Liberal Democrat Linda Chung wins Hampstead Town by-election

Labour struggle after 'paper' candidate's swift resignation

Friday, 8th July — By Richard Osley


Linda Chung was the victor in this week’s Hampstead Town by-election

LABOUR lost their council seat in Hampstead Town today (Friday) as the Lib Dems celebrated a by-electiontriumph.

Linda Chung romped to victory to return to the council chamber for a new term as a councillor. She had previously won a by-election in the same ward in 2008, the start of what turned out to be a six year spell at the Town Hall.

A well-known community campaigner, she had been unwell during May’s council boroughwide elections elections and did not put her name on the ballot paper.

But she was given a second chance to stand when Labour’s Adrian Cohen stepped down from the council just weeks after winning his party’s first ever seat in the ward on the back of surging results across London.
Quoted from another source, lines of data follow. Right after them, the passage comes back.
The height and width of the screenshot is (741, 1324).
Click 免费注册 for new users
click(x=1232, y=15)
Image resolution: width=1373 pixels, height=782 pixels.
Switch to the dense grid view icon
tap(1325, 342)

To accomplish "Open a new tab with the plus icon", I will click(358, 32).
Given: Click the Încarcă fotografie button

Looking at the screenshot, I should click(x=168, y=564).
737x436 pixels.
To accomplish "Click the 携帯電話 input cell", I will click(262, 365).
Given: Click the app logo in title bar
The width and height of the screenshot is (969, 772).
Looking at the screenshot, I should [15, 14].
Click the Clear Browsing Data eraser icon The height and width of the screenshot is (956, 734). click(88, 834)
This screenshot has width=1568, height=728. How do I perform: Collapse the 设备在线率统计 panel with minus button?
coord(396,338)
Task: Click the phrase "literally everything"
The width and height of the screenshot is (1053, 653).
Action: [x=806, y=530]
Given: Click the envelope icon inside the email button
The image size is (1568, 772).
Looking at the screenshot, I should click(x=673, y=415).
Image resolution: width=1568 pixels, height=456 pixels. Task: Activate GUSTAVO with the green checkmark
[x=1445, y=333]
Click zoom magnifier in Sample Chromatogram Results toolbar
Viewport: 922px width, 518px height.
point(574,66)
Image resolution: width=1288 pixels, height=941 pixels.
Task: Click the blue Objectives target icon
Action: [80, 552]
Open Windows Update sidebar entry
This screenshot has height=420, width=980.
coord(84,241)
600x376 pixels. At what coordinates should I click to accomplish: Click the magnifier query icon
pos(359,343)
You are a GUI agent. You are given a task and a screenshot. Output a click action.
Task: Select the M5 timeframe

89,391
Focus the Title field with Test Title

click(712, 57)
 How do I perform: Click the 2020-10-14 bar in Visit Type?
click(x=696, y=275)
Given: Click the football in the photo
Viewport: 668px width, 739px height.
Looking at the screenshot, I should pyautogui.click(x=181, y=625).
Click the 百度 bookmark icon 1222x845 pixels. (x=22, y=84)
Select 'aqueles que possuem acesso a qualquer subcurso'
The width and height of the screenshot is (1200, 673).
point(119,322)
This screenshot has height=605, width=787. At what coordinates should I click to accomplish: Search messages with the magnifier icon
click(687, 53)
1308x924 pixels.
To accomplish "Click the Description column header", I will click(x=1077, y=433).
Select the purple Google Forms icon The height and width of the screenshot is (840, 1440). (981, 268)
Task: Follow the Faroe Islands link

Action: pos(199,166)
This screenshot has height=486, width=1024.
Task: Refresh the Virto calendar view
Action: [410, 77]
That victory was partly put down to the unpopularity of Boris Johnson, but although the Tories rustled up an election day leaflet reminding residents that the Prime Minister had agreed to leave Downing Street – there was no quick revival for the Conservative vote which has previously been strong in the area.


LINDA CHUNG (Liberal Democrats) ELECTED 919
ALEX ANDREWS (Conservative) 620
PETER MCGINTY (Green Party) 104
PATRICK MCGINNIS (National Housing Party No More Refugees) 1

Labour had always known it could be a struggle on a terrain where it had no real canvassing records from previous elections and with residual frustration that Mr Cohen had stood for election but then swiftly rejected the commitment of four years of service once elected.

Their campaign had begun with an apology for the inconvenience of sending voters quickly back to the polling stations.

Linda Chung wins the Hampstead Town by-election in September 2008

Overall, anti-Johnson votes appeared to transfer to Cllr Chung’s column.

With five councillors, the Lib Dems remain dwarfed by the ruling Labour group in the council chamber but the victory consolidates their position as the official opposition in Camden – a title wrested from its traditional place with the Tories.

Cllr Chung said: “I’ve always worked hard for Hampstead. I will continue to work for Hampstead – it’s so wonderful that people have recognised this. We want to work in a constructive way with Camden  to achieve all of the things that we want to make it a fantastic, lively borough. We can make it extra special.”

He added: “My priorities are safer streets, cleaner streets – a better environment – better health facilities.”

Labour leader Councillor Georgia Gould praised candidate Alexandra Sufit for putting in a “great campaign” but admitted it was a “tough ask” to get voters to support them again so so soon after Mr Cohen’s withdrawal.

“It was really not an ideal situation – we had someone whose personal circumstances have changed – they weren’t able to take up the role,” she said. “Asking people to go out and vote so soon after the local elections was really difficult and think more than anything that was what the result was about.”

Conservative group leader Councillor Gio Spinella had blamed Boris Johnson’s unpopularity for the party’s collapse at the local authority elections in May – and on the local Tories pumped out a ‘he’s gone’ leaflet on polling day to signal a new era.

But Cllr Spinella said after candidate Alex Andrews finished second: “The fundamental dynamics and underlying factors were the same in May – and July. We had hoped to see a shift with the events of the last few days, which of course led to the famous – or infamous – leaflet on polling day, but it was too little too late. We had same kind of response on the doorstep as we did in May.”